Distributed RRDScaling Round-Robin Databases

I love round-robin databases. They neatly solve the problem of efficiently storing time-series metrics. When you provision them, they allocate all the storage they will ever need, so you don't have to worry about monitoring servers filling up at oh-dark-thirty. Each RRD is a self-contained file, making maintenance a breeze.

The only downside is that they don't scale well. The more metrics you collect, the more RRDs you need to store the data in. More RRDs mean more files and more updates. The increasing load on the I/O subsystem can be mitigated via rrdcached, which buffers updates in memory so that more data is written in each write op.
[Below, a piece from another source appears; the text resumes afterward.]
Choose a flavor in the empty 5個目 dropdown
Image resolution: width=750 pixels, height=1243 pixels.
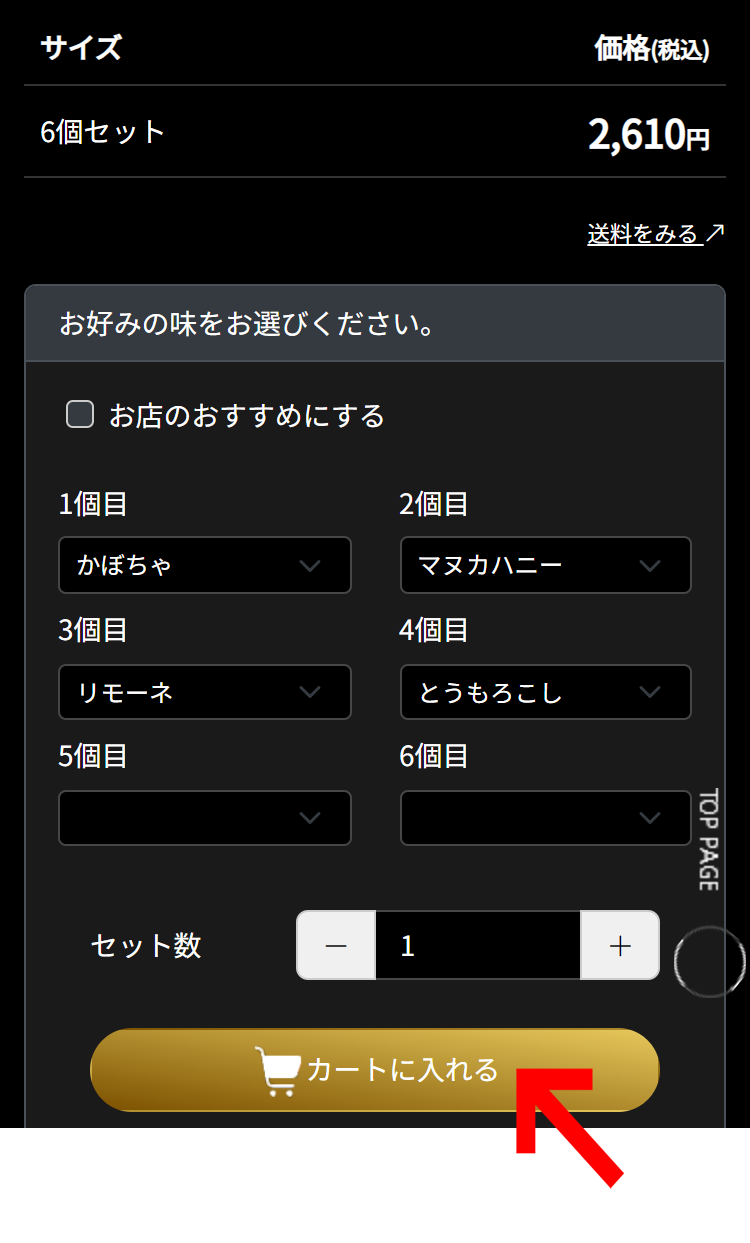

That works, to a point, but eventually you will hit the wall. Eventually, there won't be enough I/O throughput. Eventually, there won't be enough disk. Eventually, the server holding your round-robin databases will die.

We could mirror our data submission, sending RRD updates to multiple servers in concert. This is similar to mirroring disks in a RAID-1 array, or multicasting requests to identical servers in a server farm. Unfortunately for us, this only addresses the failure scenario, and doesn't help us track more data.

Scaling Out

When one thing exhibits failure tendencies, we throw more things at the problem. Disks fail, so we put lots of them in a RAID array ensuring that failure of a single drive is non-fatal. Servers fail, so we put lots of them in a load-balanced pool to guard against a complete outage.

We can do the same with RRD, as long as we keep certain things in mind:

  1. Clients need to be able to update RRDs incrementally
  2. Updates must be routed to consistently
  3. Replication is the only defense against server loss
  4. We must be able to add / remove nodes at will

Point #1 is important, if somewhat obvious. Existing distributed data systems like Cassandra, Redis, and MongoDB fail us here because they do not allow partial updates. Primarily, this is because partial updates require a priori knowledge of the data being stored, and these systems are commodity infrastructure.

The second and fourth points are related. When a client submits an update for RRD $X$, we need to ensure that we always give that update to the node responsible for that RRD. Routing it anywhere else serves little purpose; the other nodes don't know anything about the historical data that the update applies to. Worse, if the node that does handle the RRD misses the update, you have data loss.

We can honor point #2 by using a hashing strategy to translate an RRD filename into a responsible node. A naïve design may rely on modulo operations to turn any hashed value into an index into a list of nodes.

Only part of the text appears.